Purpose: Potassium-Chloride Cotransporter 2 (KCC2) is a neuronal membrane protein specific to the central nervous system. It is responsible for removing Cl- ions from the intracellular space, maintaining a normal Cl- gradient essential for proper function at inhibitory synapses. Dysregulation causes an upward shift in the Cl- reversal potential resulting in a hyperexcitable state of the postsynaptic neuron. Existing literature indicates that KCC2 may be involved in the addiction pathway of a variety of drugs of abuse, including opioids and alcohol. This makes KCC2 an attractive potential drug target when treating substance use disorders. A novel direct KCC2 agonist, VU0500469, was recently identified experimentally; however, no binding sites were identified or characterized. The goal of this project is to identify likely binding sites of this protein-ligand pair via computer simulation.
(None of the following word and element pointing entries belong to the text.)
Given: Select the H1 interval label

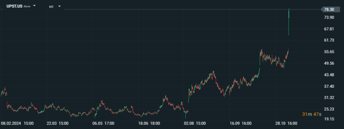Looking at the screenshot, I should pyautogui.click(x=51, y=7).
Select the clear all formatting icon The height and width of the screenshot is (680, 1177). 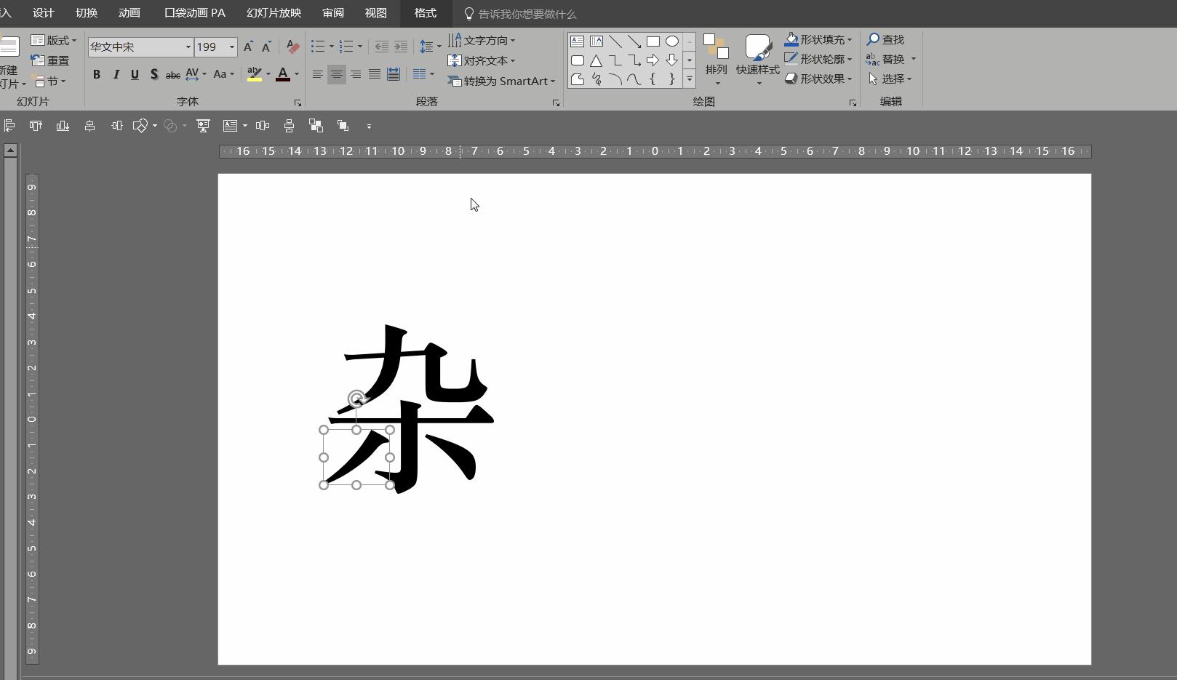pos(292,47)
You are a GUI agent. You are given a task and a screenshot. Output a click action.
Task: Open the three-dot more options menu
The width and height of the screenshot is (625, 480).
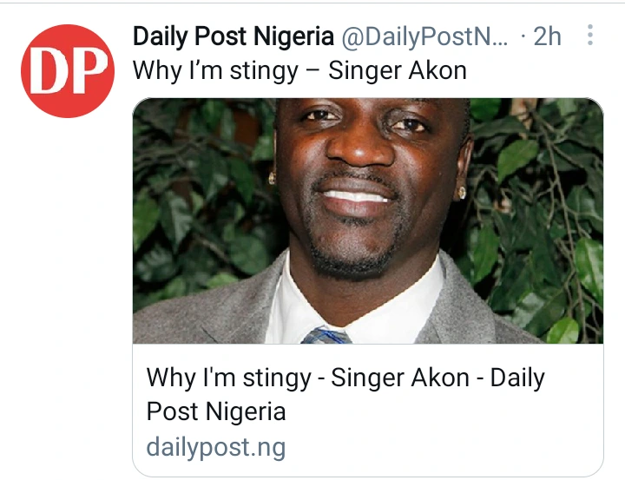click(590, 36)
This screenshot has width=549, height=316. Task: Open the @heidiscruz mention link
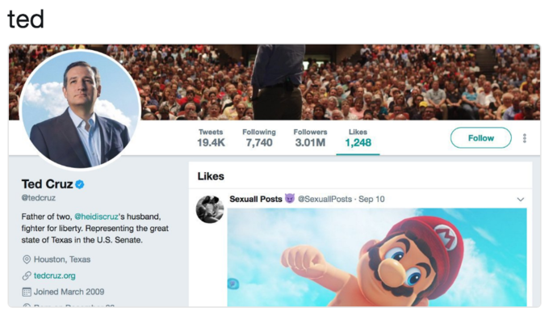tap(96, 217)
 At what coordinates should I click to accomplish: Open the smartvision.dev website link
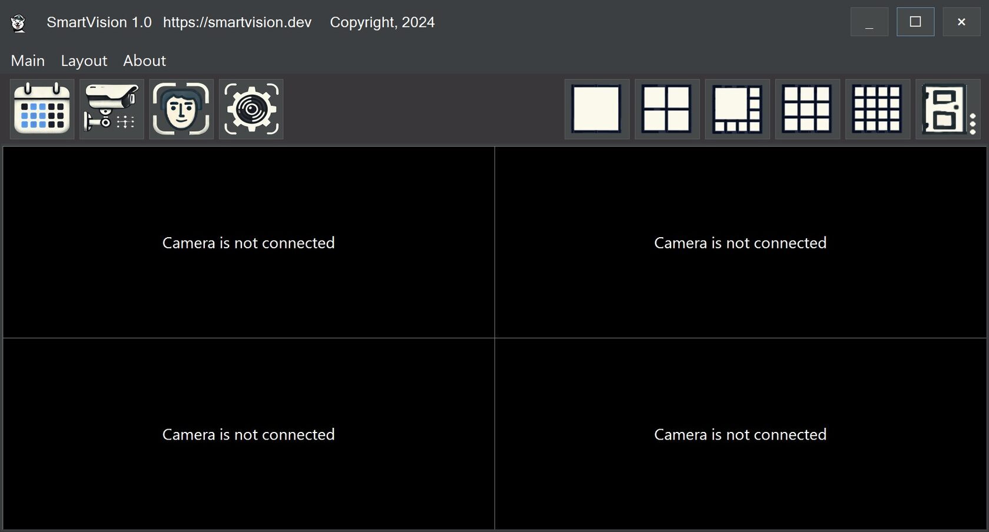pyautogui.click(x=237, y=22)
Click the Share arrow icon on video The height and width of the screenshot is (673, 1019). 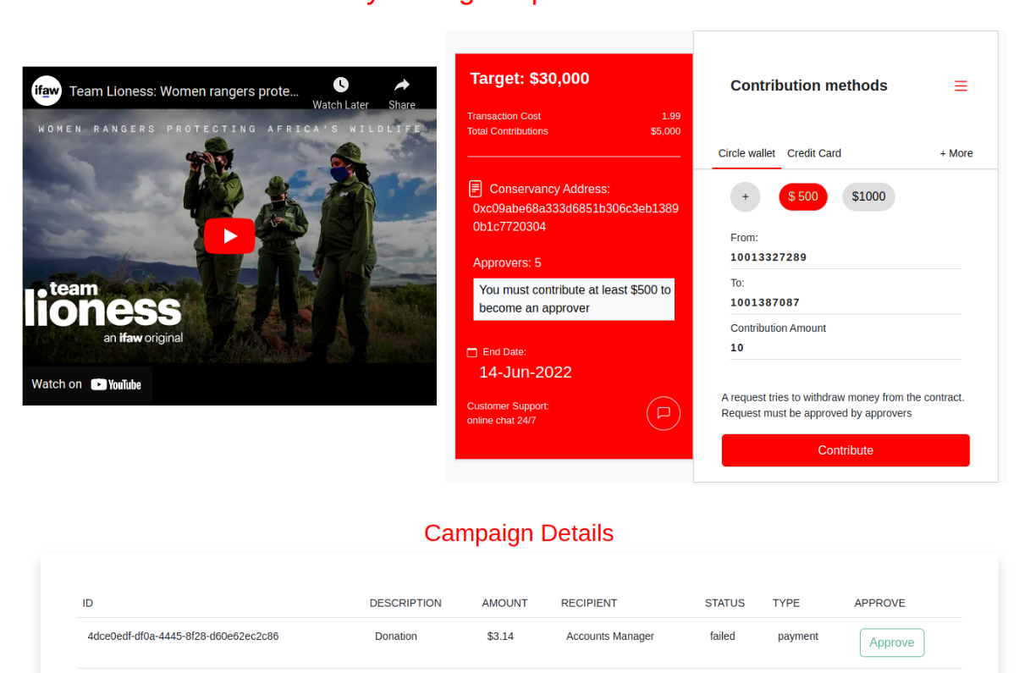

Methods: A 3D model of human KCC2 was obtained from RCSB Protein Databank. VU0500469 was reconstructed manually. Protein-ligand computational simulations were run using AutoDock Tools and AutoDock Vina, GNINA, and P2Rank to identify direct interactions between VU0500469, and KCC2.

Results: Results between simulations were then compared, and several possible VU0500469 binding pocket sites were successfully identified. We plan to further investigate molecular binding dynamics using CHARMM.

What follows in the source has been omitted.